Firstly, Monthly Active Users (MAU). Monthly Active Users (MAU) has been a common metric used to understand how engaged/sticky a particular social media platform is. In the latest quarterly earnings, Pinterest reports it's Monthly Active Users to be 416 million. This represents a growth of more than 25% every quarter for over a year. More importantly, this figure of 416 millions exceeds that of Twitter or Snapchat. This means that you now actually have more active users on Pinterest than on Twitter or Snapchat. This is certainly an impressive result.

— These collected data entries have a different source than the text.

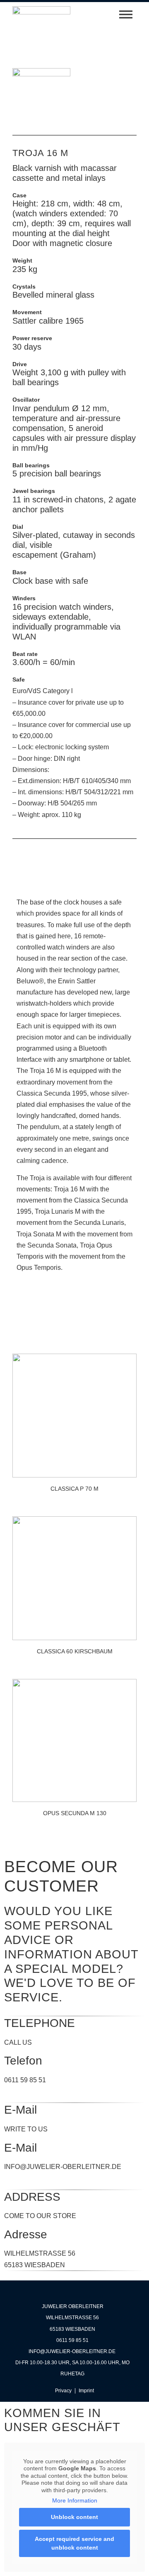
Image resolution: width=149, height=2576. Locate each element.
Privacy (63, 2391)
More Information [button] (74, 2500)
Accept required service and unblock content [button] (74, 2543)
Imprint (86, 2391)
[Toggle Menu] (125, 14)
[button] (104, 14)
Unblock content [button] (74, 2517)
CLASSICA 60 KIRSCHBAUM (75, 1651)
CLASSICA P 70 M (74, 1488)
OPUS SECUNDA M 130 (74, 1813)
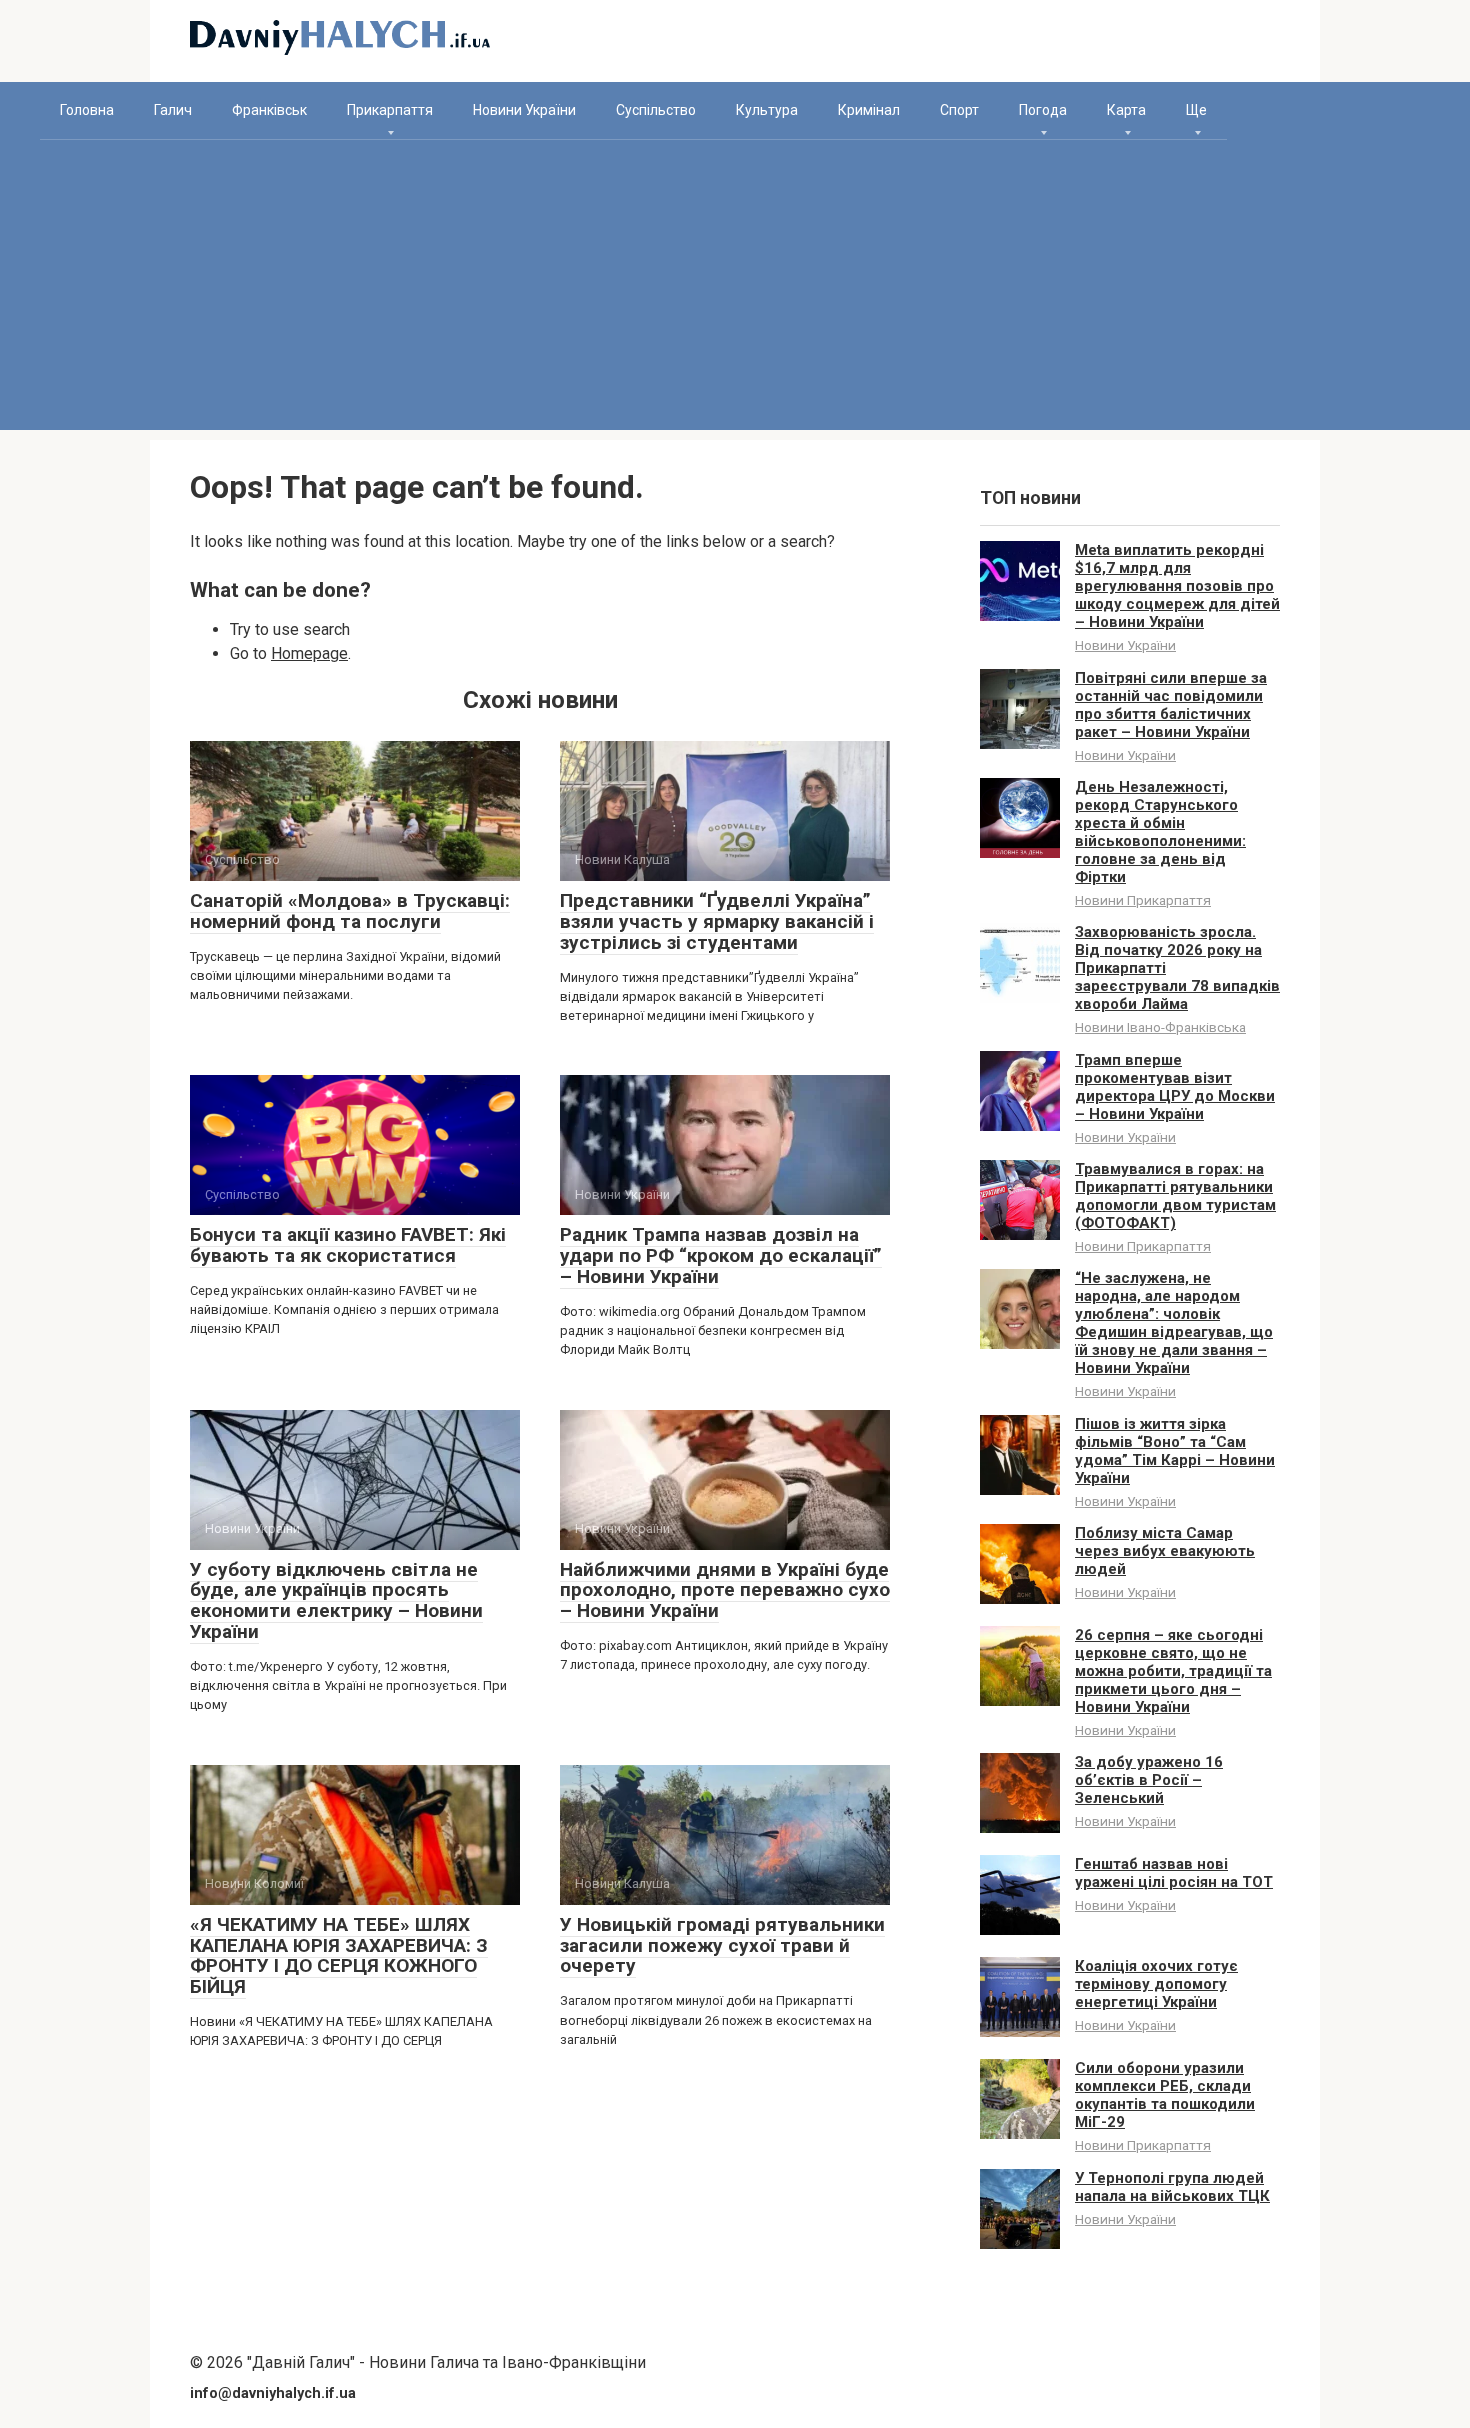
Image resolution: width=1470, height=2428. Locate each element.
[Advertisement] (735, 290)
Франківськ (269, 110)
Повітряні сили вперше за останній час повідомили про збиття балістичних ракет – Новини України (1171, 705)
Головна (87, 110)
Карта (1126, 110)
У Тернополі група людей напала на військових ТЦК (1172, 2187)
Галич (173, 110)
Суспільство (656, 110)
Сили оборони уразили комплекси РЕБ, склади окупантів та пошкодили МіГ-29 (1165, 2095)
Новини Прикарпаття (1143, 900)
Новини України (524, 110)
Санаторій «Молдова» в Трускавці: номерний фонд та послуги (350, 911)
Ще (1196, 110)
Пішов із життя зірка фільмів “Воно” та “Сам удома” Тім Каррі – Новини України (1175, 1451)
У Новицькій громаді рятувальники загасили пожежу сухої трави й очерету (722, 1945)
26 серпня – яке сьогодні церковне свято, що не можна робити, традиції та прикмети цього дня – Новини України (1173, 1671)
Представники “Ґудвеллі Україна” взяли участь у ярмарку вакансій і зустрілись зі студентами (717, 921)
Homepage (309, 653)
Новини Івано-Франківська (1160, 1027)
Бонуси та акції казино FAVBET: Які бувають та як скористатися (348, 1245)
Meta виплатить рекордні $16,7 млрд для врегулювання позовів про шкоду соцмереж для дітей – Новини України (1177, 586)
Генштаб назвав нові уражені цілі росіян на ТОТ (1174, 1873)
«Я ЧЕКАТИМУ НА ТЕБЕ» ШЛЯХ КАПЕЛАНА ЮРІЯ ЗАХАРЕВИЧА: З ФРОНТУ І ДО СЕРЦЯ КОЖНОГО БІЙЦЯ (339, 1956)
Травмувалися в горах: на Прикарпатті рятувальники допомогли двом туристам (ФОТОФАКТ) (1175, 1196)
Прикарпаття (390, 110)
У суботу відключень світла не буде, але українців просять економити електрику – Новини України (336, 1601)
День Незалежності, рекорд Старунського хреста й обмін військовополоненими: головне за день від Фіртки (1160, 832)
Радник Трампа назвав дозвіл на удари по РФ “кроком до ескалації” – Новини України (721, 1255)
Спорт (959, 110)
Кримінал (869, 110)
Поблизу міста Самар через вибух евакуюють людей (1165, 1551)
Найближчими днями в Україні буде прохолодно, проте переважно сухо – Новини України (725, 1590)
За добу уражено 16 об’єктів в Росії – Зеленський (1149, 1780)
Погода (1043, 110)
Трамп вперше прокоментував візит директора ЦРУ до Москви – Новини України (1175, 1087)
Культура (767, 110)
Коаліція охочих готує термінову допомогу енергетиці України (1156, 1984)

It's not enough that you have a high number of active users. What's probably more important is how do you monetise these engagements on the platform? There is no point having a huge number of users if you could not monetise the engagements at the end of the day. This is where you need to have the metric- Average Revenue Per User (APRU). Average Revenue Per User (APRU) allows you to better understand how much revenue you are generating from each user from your platform and hence give you a clear picture on how well the platform is monetising the engagements. Unfortunately, this is also where Pinterest has more room to grow.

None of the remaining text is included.